Regarding the why, the paranoia is due to javascript security articles like this and other similar ones, it’s not that I think this will happen in this situation, just trying to avoid vars for secrets, if possible - since I work for a secret key management group. But pretty much all my code is in the server side, and I am not so cognizant of dangers lurking on the client side.

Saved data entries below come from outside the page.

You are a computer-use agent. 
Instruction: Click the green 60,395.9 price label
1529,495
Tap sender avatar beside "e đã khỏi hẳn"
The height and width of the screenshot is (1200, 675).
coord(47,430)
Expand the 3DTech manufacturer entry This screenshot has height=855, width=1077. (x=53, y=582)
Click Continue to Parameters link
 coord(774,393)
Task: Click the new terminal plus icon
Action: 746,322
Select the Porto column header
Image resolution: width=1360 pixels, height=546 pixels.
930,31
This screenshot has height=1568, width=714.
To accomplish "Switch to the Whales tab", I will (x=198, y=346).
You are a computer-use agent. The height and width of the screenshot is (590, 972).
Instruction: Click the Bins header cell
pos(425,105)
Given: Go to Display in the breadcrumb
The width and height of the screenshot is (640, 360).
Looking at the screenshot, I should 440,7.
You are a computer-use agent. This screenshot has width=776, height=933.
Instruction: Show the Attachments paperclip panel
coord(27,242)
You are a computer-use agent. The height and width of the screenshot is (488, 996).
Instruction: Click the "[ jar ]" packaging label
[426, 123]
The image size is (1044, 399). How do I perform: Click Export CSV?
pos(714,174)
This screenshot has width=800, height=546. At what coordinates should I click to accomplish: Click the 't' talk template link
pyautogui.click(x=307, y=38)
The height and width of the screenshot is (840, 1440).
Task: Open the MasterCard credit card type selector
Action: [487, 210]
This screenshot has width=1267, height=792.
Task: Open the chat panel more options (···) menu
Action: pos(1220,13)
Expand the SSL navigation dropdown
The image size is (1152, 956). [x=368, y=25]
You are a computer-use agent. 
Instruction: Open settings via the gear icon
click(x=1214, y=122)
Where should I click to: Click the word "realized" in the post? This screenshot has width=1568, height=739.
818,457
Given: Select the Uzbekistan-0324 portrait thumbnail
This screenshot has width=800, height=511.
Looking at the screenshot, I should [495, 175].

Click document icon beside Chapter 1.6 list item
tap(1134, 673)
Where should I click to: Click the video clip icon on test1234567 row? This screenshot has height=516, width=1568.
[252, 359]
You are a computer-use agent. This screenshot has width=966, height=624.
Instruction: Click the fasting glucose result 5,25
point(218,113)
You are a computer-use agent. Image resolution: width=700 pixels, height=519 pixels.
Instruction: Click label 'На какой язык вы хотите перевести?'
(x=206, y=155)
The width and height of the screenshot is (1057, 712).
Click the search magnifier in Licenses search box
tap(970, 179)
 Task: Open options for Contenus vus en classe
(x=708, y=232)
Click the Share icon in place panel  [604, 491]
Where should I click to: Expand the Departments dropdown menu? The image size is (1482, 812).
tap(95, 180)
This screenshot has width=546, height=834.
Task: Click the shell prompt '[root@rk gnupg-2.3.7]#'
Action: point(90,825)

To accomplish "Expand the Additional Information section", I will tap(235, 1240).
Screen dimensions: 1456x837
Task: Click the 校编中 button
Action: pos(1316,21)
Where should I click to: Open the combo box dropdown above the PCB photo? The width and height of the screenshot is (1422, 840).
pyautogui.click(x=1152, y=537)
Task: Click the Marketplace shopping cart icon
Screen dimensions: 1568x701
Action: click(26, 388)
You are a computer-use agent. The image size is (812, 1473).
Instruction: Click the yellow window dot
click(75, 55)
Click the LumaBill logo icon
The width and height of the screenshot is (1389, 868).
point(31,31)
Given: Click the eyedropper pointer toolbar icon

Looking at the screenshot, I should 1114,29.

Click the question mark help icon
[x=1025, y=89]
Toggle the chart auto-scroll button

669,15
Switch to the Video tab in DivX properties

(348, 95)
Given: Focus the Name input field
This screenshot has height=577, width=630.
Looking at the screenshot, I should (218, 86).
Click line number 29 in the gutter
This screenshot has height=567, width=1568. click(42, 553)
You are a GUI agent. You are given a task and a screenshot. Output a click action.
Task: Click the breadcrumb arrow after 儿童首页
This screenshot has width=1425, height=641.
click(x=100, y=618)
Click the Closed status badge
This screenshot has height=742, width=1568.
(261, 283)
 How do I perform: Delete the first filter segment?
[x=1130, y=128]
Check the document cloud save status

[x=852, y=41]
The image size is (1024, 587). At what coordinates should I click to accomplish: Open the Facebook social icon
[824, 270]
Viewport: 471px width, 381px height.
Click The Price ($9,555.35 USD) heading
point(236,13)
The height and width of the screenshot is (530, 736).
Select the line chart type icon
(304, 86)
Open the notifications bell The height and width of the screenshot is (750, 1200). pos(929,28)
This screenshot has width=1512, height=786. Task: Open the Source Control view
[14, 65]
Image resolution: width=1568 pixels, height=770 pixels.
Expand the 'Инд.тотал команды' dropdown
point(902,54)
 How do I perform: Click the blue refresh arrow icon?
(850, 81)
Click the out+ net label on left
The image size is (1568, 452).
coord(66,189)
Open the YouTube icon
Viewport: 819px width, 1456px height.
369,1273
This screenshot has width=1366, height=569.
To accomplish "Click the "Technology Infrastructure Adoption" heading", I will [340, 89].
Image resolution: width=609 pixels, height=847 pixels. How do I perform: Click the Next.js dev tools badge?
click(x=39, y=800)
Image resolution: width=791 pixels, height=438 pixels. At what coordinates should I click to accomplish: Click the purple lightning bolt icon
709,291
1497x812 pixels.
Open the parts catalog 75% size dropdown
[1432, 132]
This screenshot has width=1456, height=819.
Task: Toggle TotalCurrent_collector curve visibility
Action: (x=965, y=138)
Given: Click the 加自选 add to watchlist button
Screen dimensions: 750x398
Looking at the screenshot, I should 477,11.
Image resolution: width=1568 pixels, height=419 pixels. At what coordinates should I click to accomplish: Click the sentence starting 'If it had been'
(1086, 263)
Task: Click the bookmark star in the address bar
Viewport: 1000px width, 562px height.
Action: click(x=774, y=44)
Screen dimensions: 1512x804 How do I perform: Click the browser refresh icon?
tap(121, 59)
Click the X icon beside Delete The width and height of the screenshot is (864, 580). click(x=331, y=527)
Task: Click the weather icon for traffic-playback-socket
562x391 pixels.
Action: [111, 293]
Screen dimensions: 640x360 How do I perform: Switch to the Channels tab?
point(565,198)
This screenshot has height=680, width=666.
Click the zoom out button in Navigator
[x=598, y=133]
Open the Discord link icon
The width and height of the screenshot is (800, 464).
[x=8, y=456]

Maybe once I have the time to study the compiled javascript code, I will know better.

I was also in a rush to get this working and the online courses, as well as the elm guide show that for http requests, the Union Type is used for the model

type Model
  = Failure
  | Loading
  | Success String

whereas the other examples used a type alias for the model, and I was not sure how to combine those

type alias Model
  = { secret : String, otherStuff : SomeType }

After some tinkering around, I have an inkling that this might work

type Model
  = Failure
  | Loading
  | Success (List result)  {secret: String, otherStuff : SomeType}

where result is a type alias I have defined as the Json list that is returned from my API query

type alias result = { number : Int, html_url : String, title : String }

Am I on the right track, that the Union Types can have arbitrary parameters (not sure I am using the right term) and one of them could be all the data of interest that I need to keep track of?

Having a union type with payloads for the different states is definitely a nice way to go, the Remotedata package is a common choice for modeling it (check out How Elm Slays a UI Antipattern)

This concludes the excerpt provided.